А машин-то сколько! Как в первый раз Георгий Кузьмич их увидел. И
все – серые. Грязью забрызганные, дождём умытые, лужами серыми
вновь исхлёстанные. Люди тоже… Не серые – синие.
Замороженные. Кое-где подтаявшие. Местами – попорченные. А то и совсем
пропавшие. Такие, как он, например. Рыбы дохлые, а не люди!
Санька, тот не рыба, но и он – испорченный. И чего
прицепился, правда? Вот разве вышел бы он, не будь Саньки, на улицу
– в грязь, в сырость? В промозглость мартовскую?
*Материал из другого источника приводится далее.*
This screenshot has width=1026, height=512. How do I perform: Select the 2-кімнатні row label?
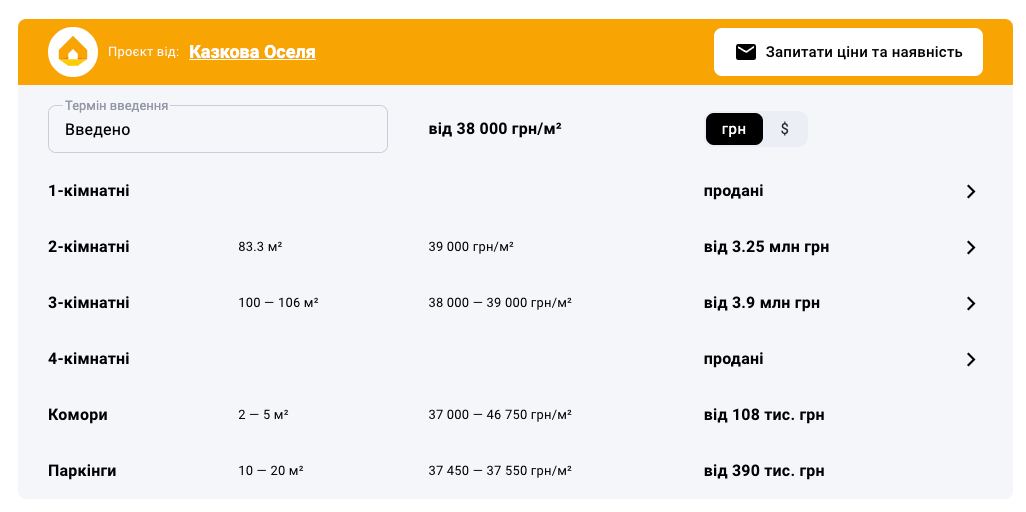coord(89,247)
Разве брёл
бы, куда не зная, зачем – не думая, в свой пятидесятый день
рождения? Гонял бы разве мысли давно забытые по засоренным
каналам серого своего вещества?

Галиматьянов вздрогнул и остановился. Его ум разговаривал с ним. И
это его поразило.

Санька брёл за отцом, повторяя все его движения. Вздрогнул, как он,
согнулся, втянул голову в плечи. Постоял. Долго постоял. И
вдруг – почуял. Отец испытывал боль. Страшную, адскую, но –
не физическую. Санька слушал, как боль взрывает душу изнутри.
Это происходило с ним. Через отца. Сын шёл за отцом, наивно
желая понять, что происходит с такими на улице, как ощущает
себя отброс под ногами, когда любой может пнуть, раздавить,
затоптать. Два часа всё было напрасно, Санька ничего не
чувствовал. И вот…

Он упал на колени, обхватил руками голову. И завыл. Боль распирала
сердце. Боль заливала разум. Это была не просто боль – это
был гулкий стыд, отдающийся эхом-болью.

Отец и сын, они валялись в грязи посреди серого мира
действительности и кричали. Вокруг быстро собиралась толпа.